By Gretschman for Occupy World Writes

The great debates raging in our media in regards to the pros and cons of the ACA bring back a memory from decades gone by. An IBEW local union wanted to provide an alternative for its local membership for their dental coverage. The details of coverage and funding were worked out with great care and the general membership was given the ability to opt in to the coverage that would start to be provided 12 months from the start of funding the insurance plan.

When the insurance plan went live 12 months after the funding process started, the members who had signed up started taking advantage of this plan they had so carefully funded on such a great scale that the plan was bankrupt in 9 months.

What happened?   Well, thanks to human nature, the membership had held off on using their existing coverage for that year, or waited until they HAD coverage under the new plan, and the amount of claims overwhelmed the coffers of the union dental plan.

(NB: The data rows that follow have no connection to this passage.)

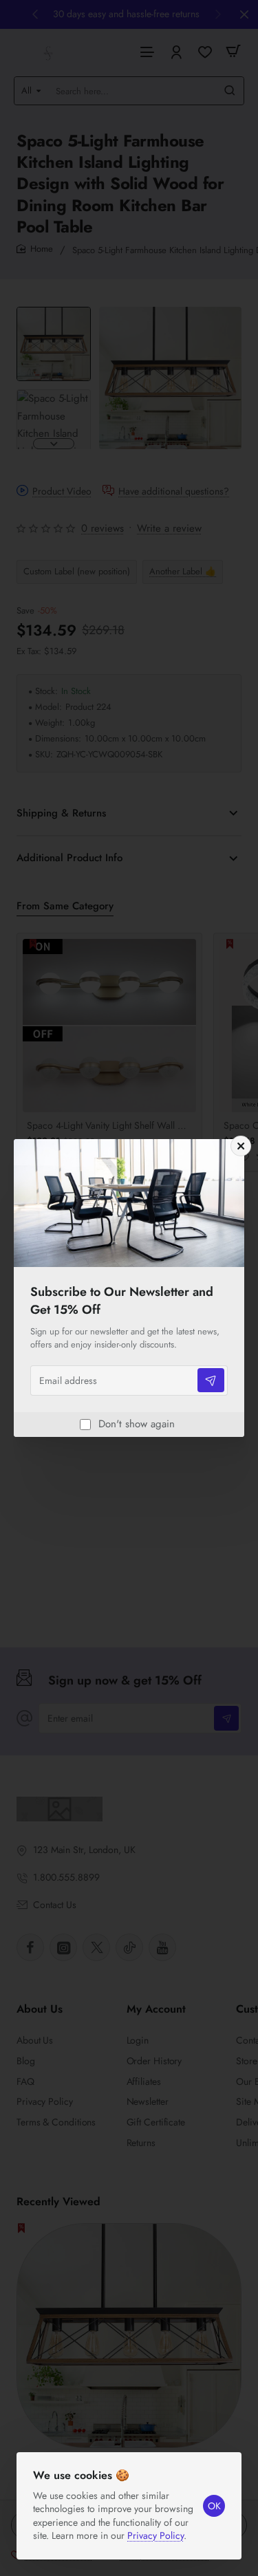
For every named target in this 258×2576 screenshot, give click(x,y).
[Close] (240, 1146)
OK (214, 2506)
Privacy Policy (155, 2535)
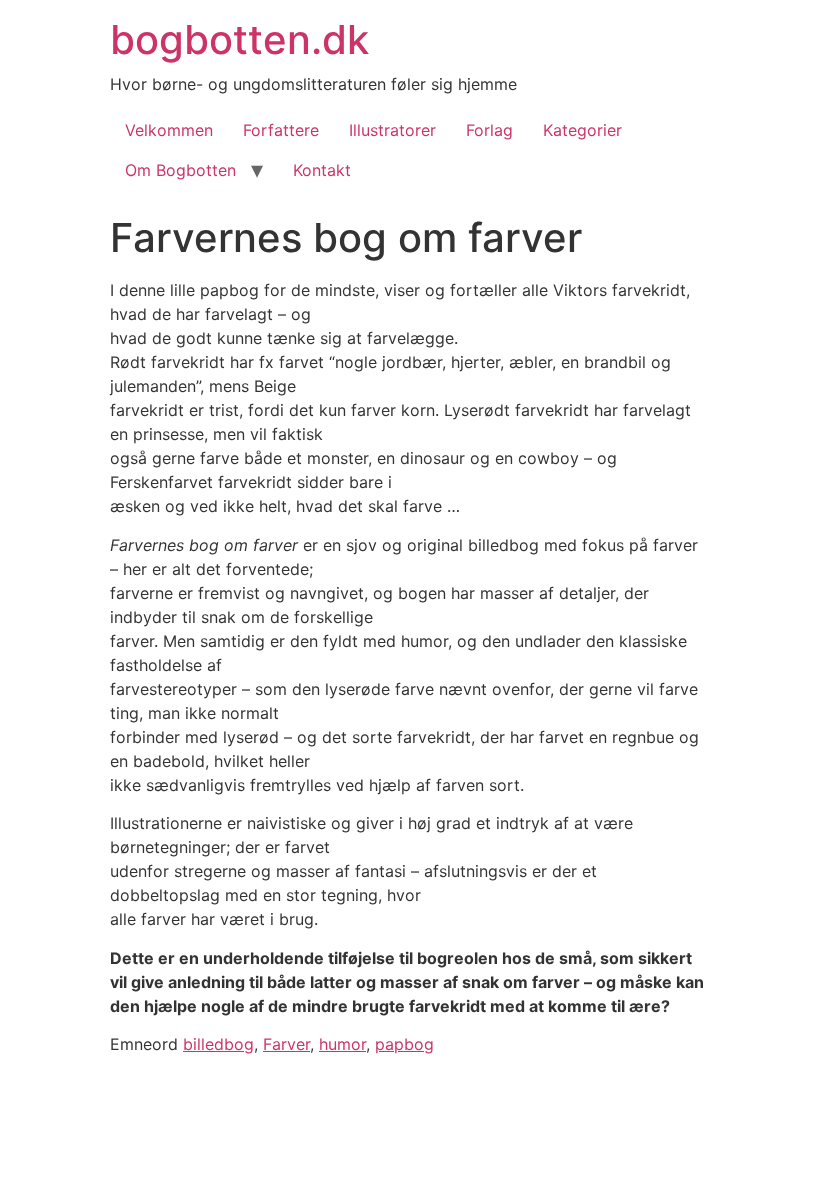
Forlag (489, 130)
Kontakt (322, 170)
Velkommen (169, 130)
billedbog (218, 1044)
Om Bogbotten (180, 170)
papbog (404, 1044)
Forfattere (281, 130)
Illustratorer (392, 130)
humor (342, 1044)
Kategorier (582, 130)
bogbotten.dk (239, 39)
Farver (286, 1044)
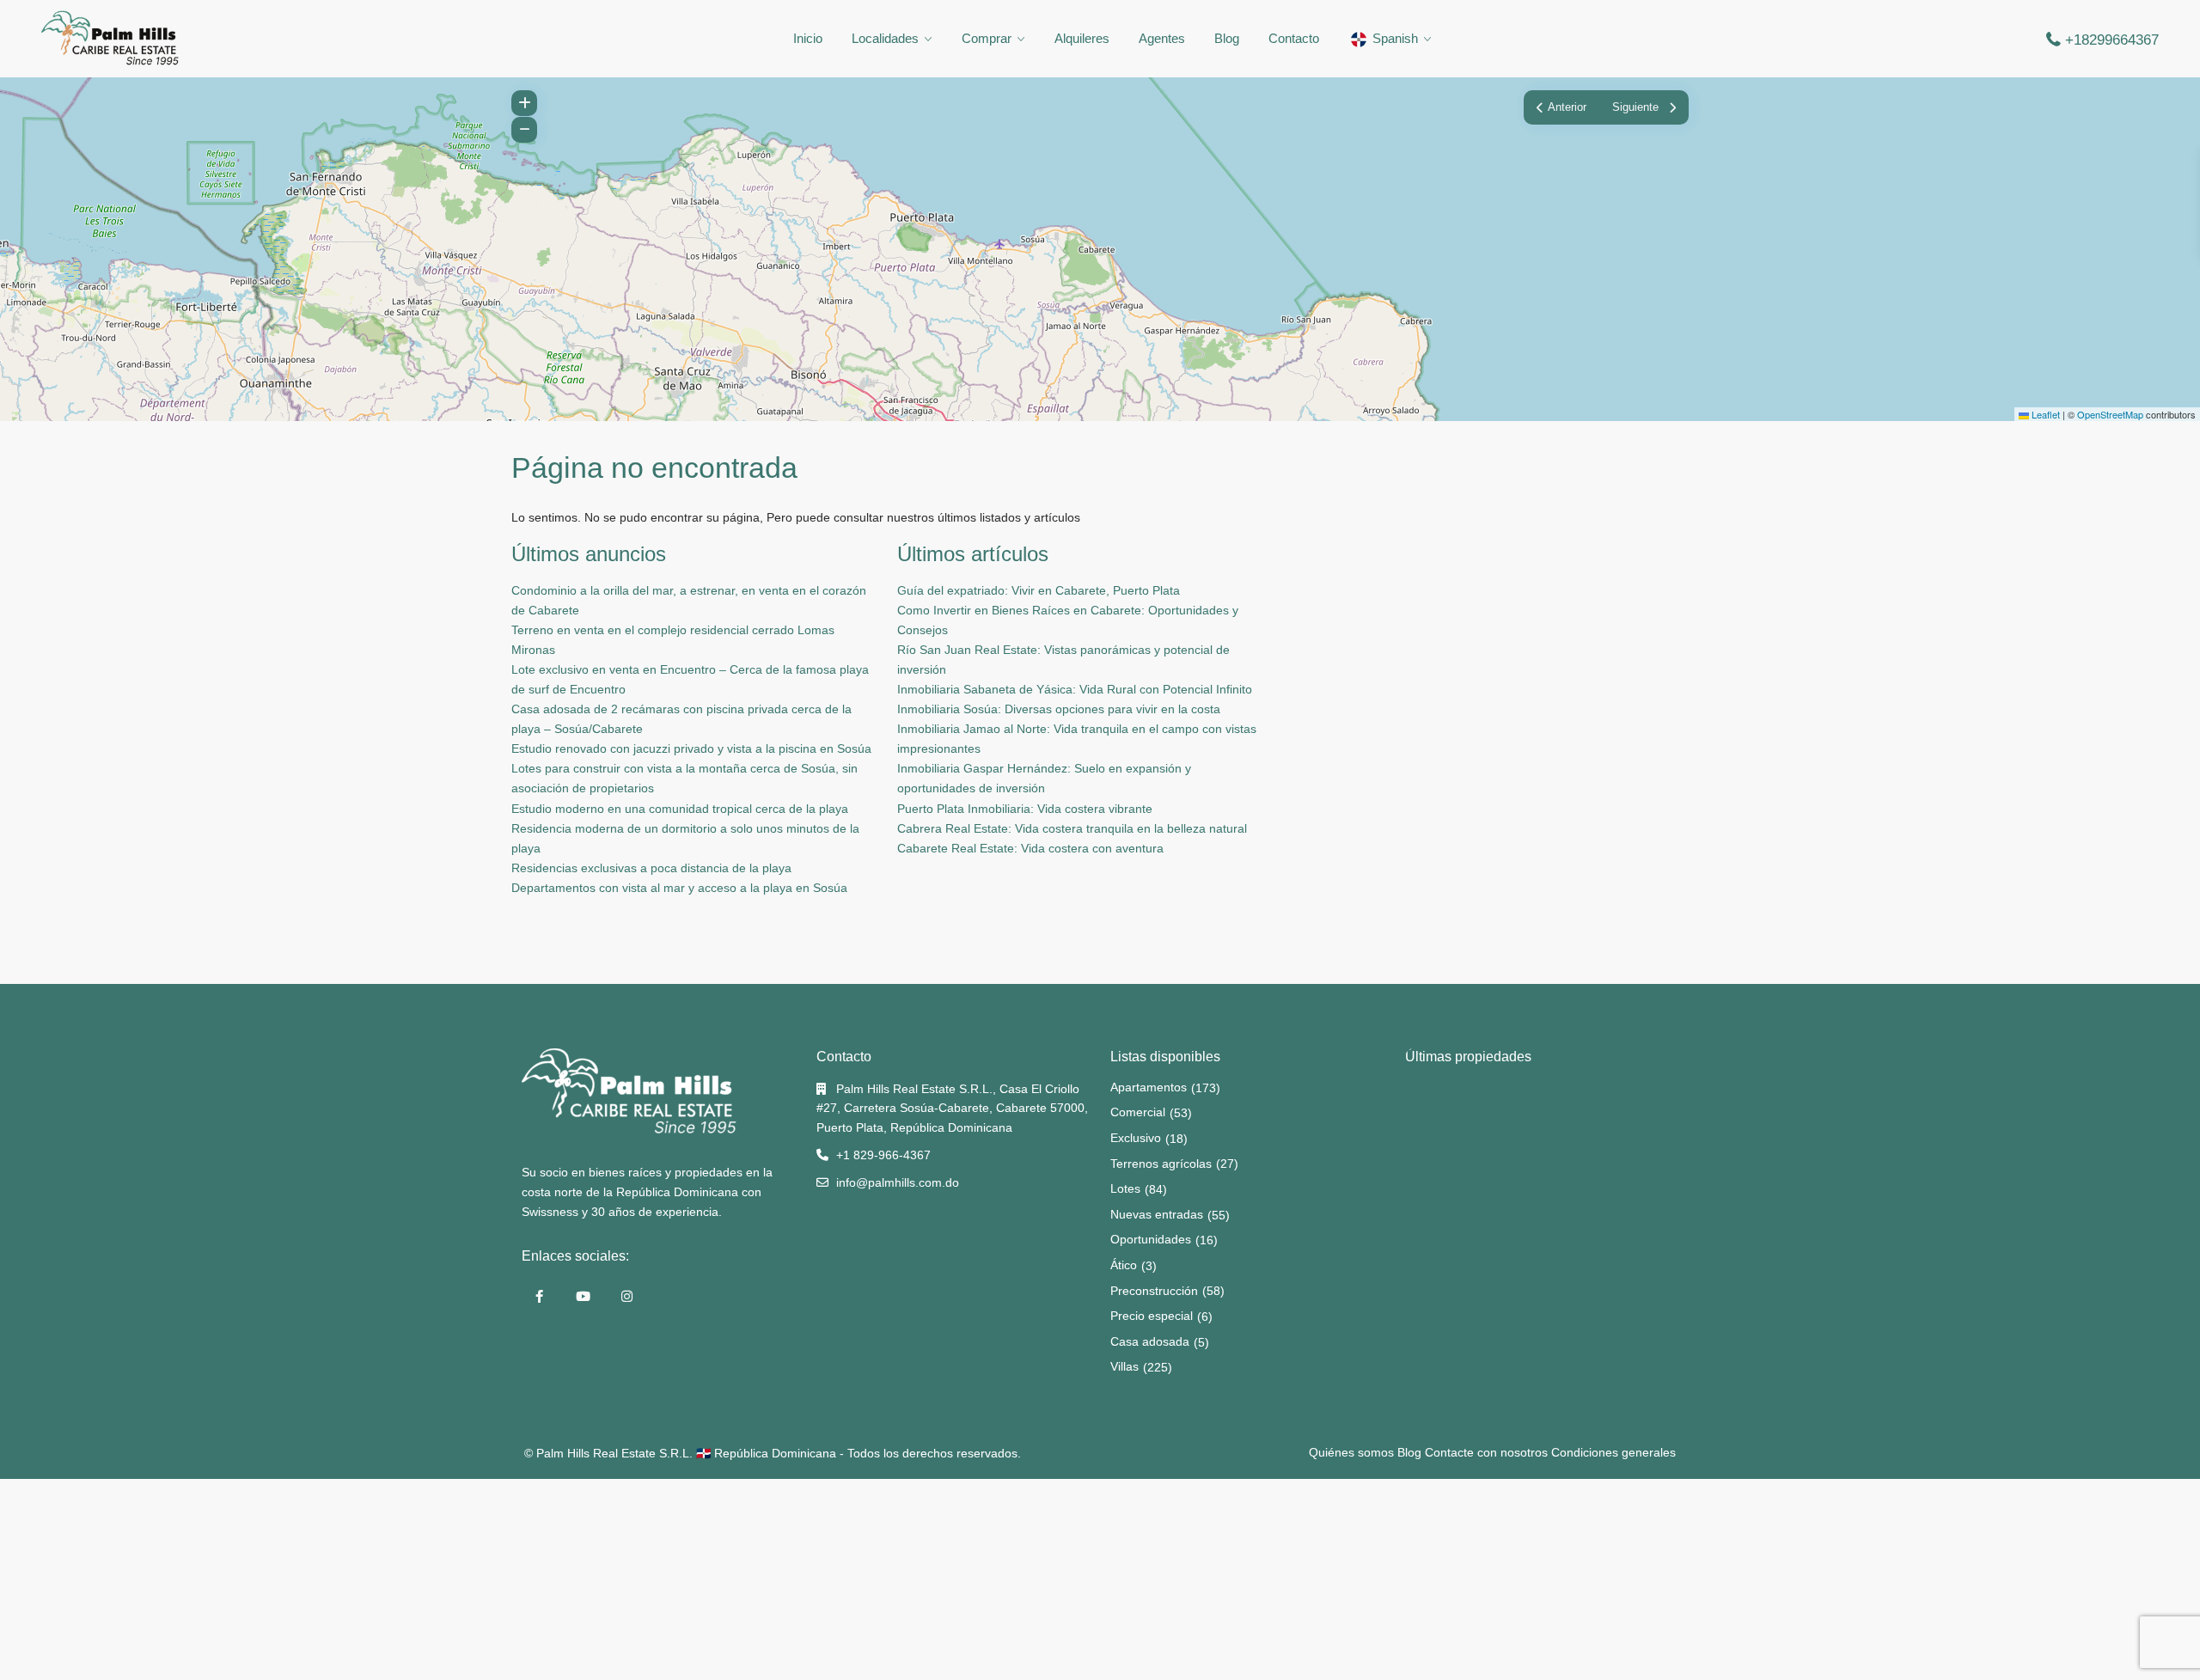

The Affordable Care Act WILL see a great amount of claims  from people who have not had insurance or have only had major medical coverage before being able to sign up for the insurance provided under the ACA. There will also be a large number of claims from people who had to wait until the pre-existing condition exclusion was lifted in 2014.

The true measure of success will be how many fewer uninsured people visit this country’s Emergency Rooms and how many people who have gone without coverage will now have  a better quality of life thanks to their medical conditions being managed and not ignored.

That measure of success will also be debated in coming days, weeks, months and years.

Samuel Clemens (alias Mark Twain) would remind us that figures don’t lie, but liars figure.